Lizzie fizzled a bit. Was he insinuating something bad about her fathers? It wasn’t okay to talk badly about her fathers! “No one knew.”

“Exactly.” Ryu’s voice had gone soft. “No one, not even Kieron who covers every angle, not even Elanus who’s genuinely brilliant, knew that things were going to go this wrong. Catie certainly didn’t, but you don’t blame Catie for being there and not responding quickly enough to save both of them, do you?”

Of course she didn’t! “No!”

“Then there’s no reason for you to accept the blame for yourself either,” Ryu said, and…but…if she’d only…if—

“No. Stop it. It’s not your fault. You’re smart, but not even you can see the future.”

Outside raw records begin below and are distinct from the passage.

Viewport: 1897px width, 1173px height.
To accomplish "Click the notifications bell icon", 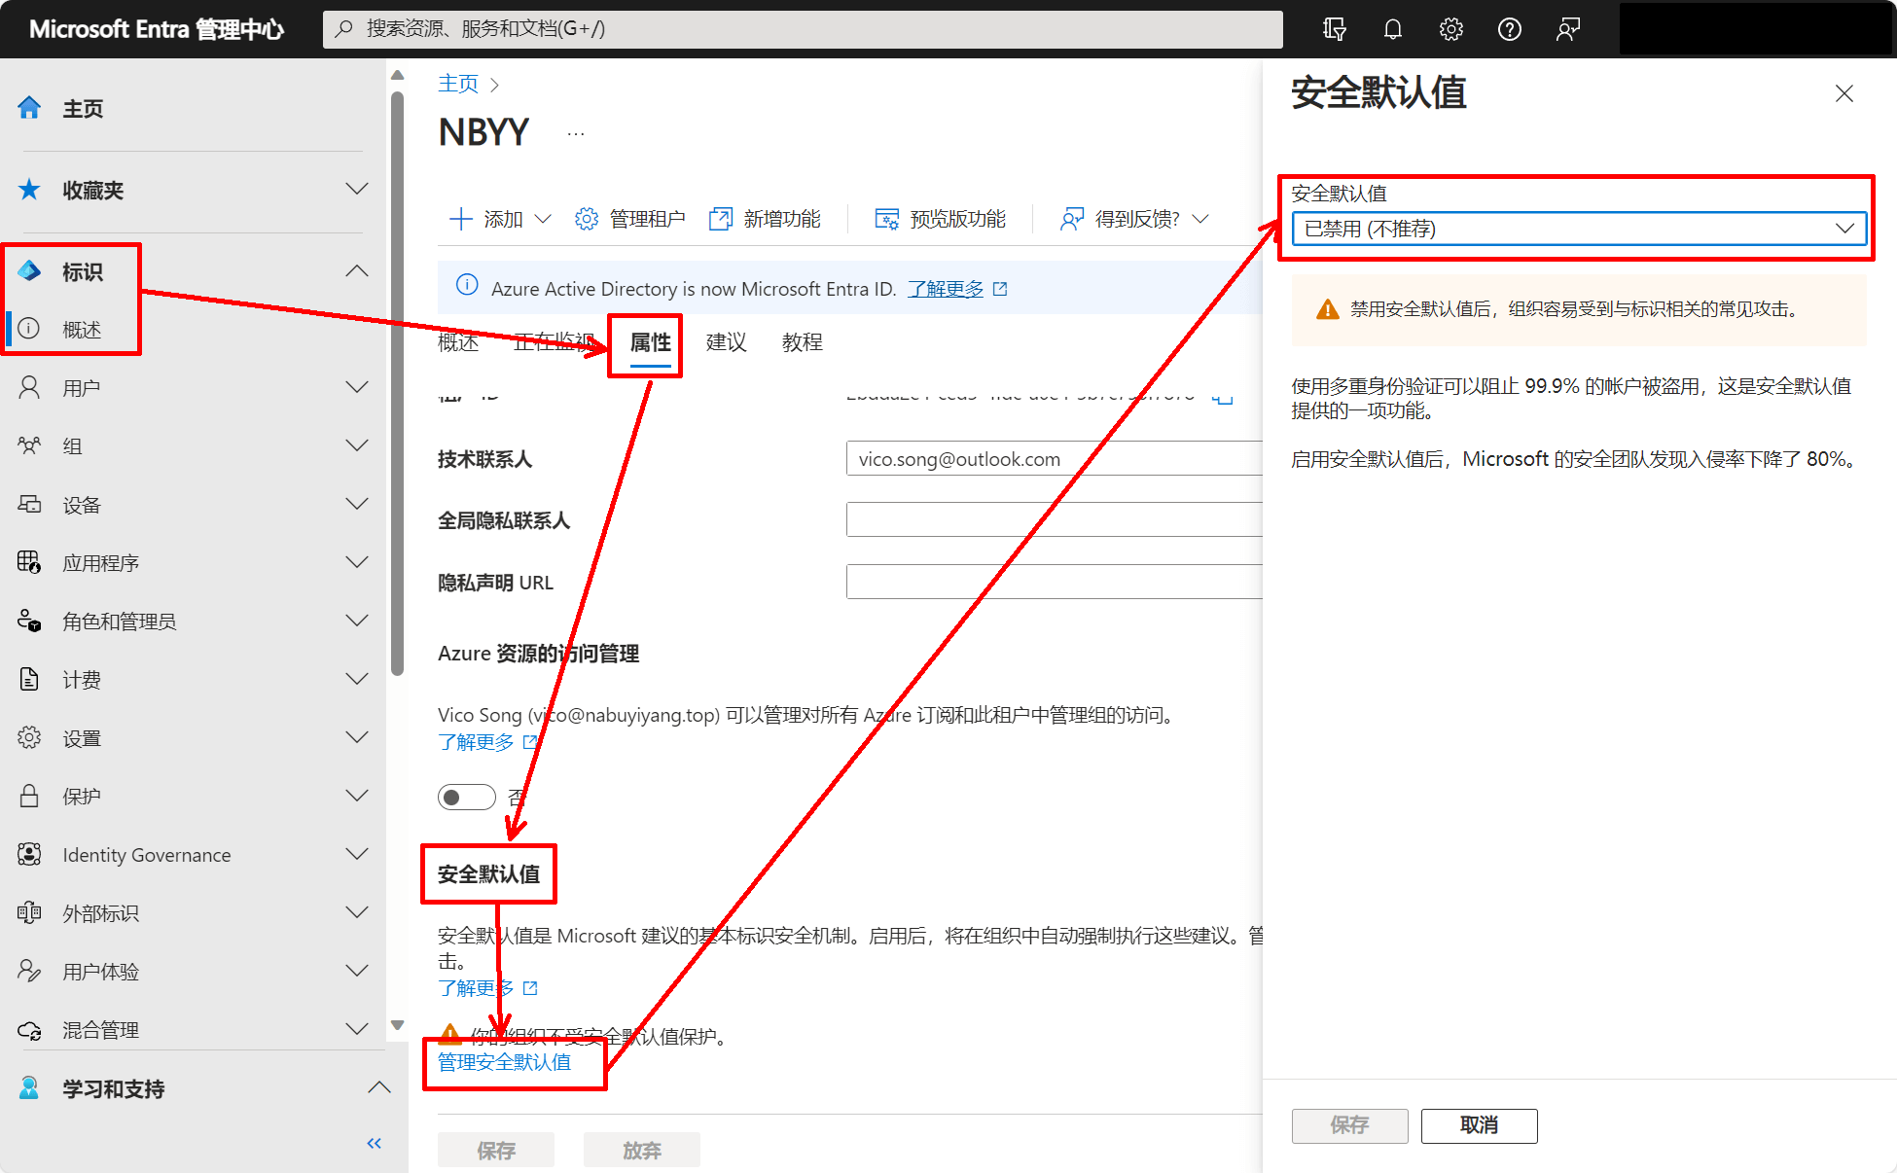I will click(1392, 29).
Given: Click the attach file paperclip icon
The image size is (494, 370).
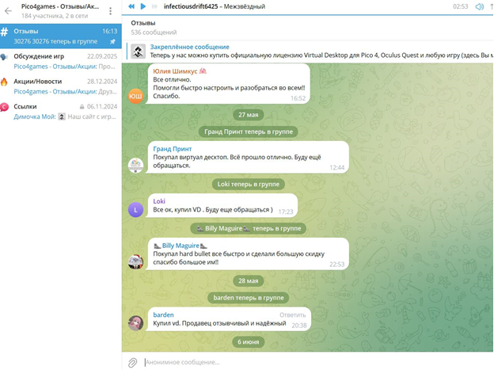Looking at the screenshot, I should 133,362.
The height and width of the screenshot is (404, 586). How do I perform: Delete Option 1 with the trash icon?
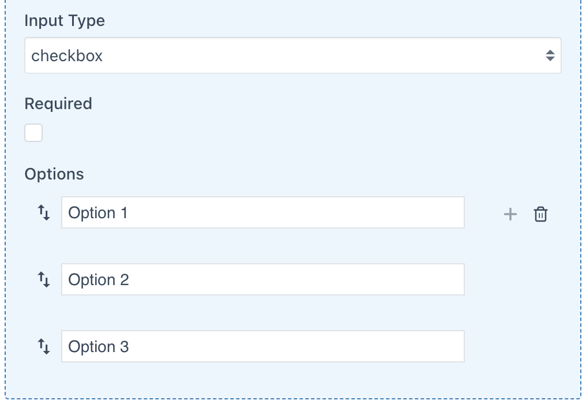click(x=540, y=213)
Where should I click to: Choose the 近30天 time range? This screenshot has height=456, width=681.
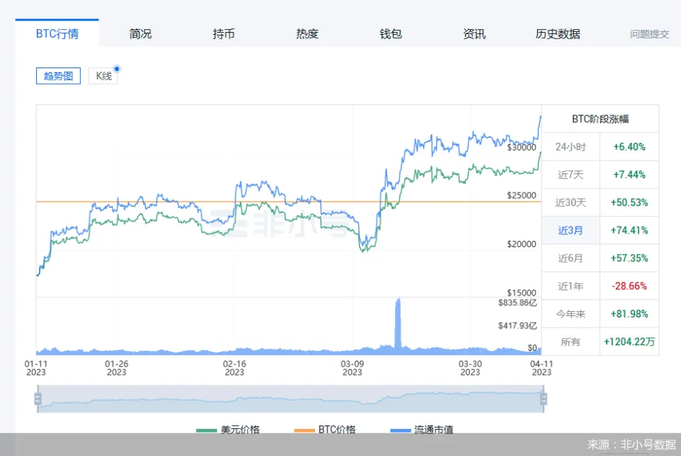click(x=570, y=202)
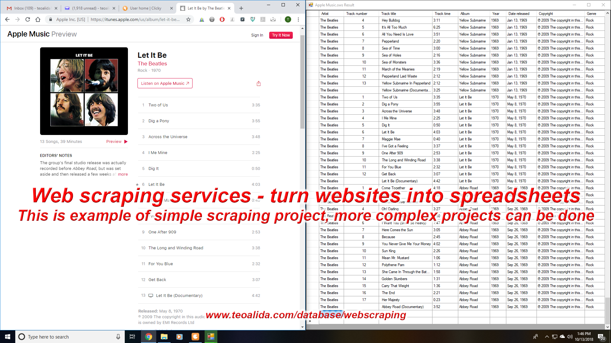The image size is (611, 343).
Task: Open the gear extension icon in Chrome toolbar
Action: tap(212, 19)
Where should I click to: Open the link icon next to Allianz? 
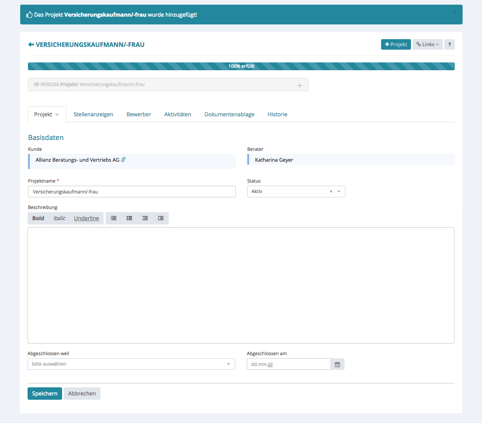[123, 160]
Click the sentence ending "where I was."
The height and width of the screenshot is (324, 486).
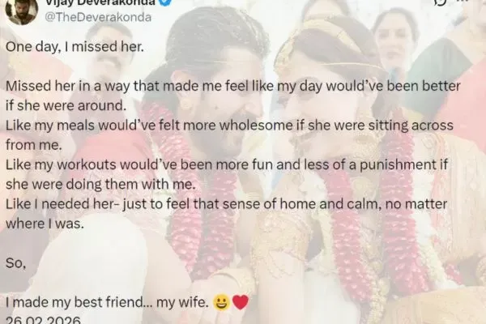pyautogui.click(x=45, y=224)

“All right.” Lizzie could accept that…just barely. “But what should I do now? Kieron was in trouble, and he told me that the people he’s with think I’m in orbit above the planet right now, but even if I went there, I wouldn’t be able to land on the surface for another—” She ran the numbers again on the climate reports she’d been able to glean from ancient cruiser data, Catie’s own recordings before she went dark, and the faint sensors she could detect from the surface. “Three standard months.” Anything could happen to her family in that amount of time. What was she going to do, what was she going to do, what was she going to—

“Okay. Lights, Lizzie, lights, let’s get them to…yeah, there we go.” Ryu patted her hull. “Don’t worry. Let’s ask Xilinn to bring Pol home a little early from school, and we’ll all talk about what comes next.” He smiled. “You don’t have to figure it out by yourself.”

Lizzie had never been so happy to be less than perfectly competent before in her life.